TASK — Take every line containing "Select" out of the records.
═════ PROVIDED RECORDS ═════
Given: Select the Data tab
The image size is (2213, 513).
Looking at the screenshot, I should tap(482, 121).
═════
═════ PROVIDED RECORDS ═════
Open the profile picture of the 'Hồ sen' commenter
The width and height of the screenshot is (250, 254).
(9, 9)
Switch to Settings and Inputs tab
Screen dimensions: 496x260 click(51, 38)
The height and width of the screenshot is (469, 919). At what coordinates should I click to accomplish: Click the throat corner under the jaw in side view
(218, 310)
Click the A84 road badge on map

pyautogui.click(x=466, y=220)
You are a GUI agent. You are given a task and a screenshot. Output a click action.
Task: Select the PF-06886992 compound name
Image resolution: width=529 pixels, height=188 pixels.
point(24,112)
═════
SOLUTION —
Given: Select the Data tab
Task: Select the PF-06886992 compound name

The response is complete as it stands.